I’m not crazy about regulations. They limit one. They also depend on voluntary compliance. People (adults) should be able to control themselves and comply. The sad fact is that "should” and “reality” is so incredibly far apart that this is a case where that the “freedom” to comply or not should be taken away.

Why do regulators even think such a “freedom” does or should exist? What these users, wait… abusers is doing kills and maims themselves and others (and also drives up insurance rates so we all pay for it).

No one has the “freedom/right/entitlement” to take another life or maim another except in well circumscribed circumstances. SMS messaging, phone calls and “tunes” just don’t figure in those cases.

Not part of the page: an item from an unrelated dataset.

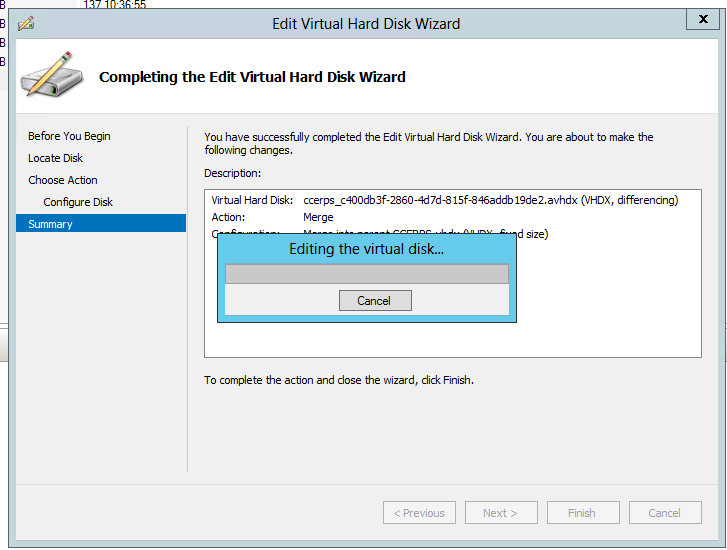Screen dimensions: 727x550
Task: Go to the Locate Disk step
Action: (55, 158)
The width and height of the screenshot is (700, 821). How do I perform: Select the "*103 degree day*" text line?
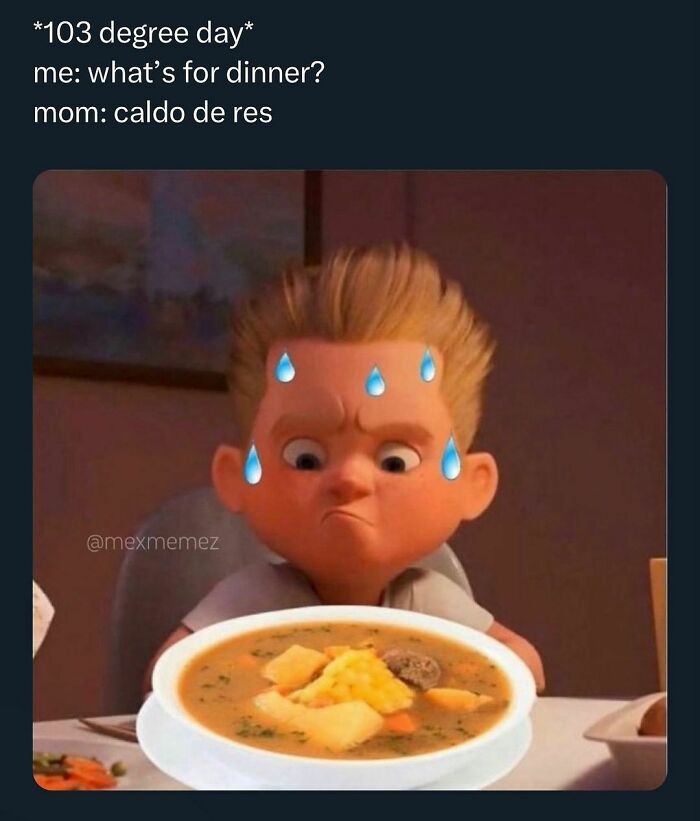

These devices should have an automatic “suspend” feature activated by motion (and turned off by stopping) which could only be overcome by appropriate authorities to relay emergency messages such as “Area X: Disaster in progress, take cover.”

What about an “emergency” message from a child in danger to his/her parent? The phone/device should have an “emergency button” for such an instance, and should go to the police and activate a GPS “marker”.  Any misuse prank should cost both the parent and child.

I believe that (as usual) the abusers lack of consideration of others has reached a level with such lethal results that “choice” (which honestly doesn’t really exist in such situations for normal adults) needs to be taken away. Any tampering with such limitations should carry penalties like tampering with smoke detectors, or perhaps sterner.

Enough is enough; in fact, too much and too dear.


Comments (Page 6)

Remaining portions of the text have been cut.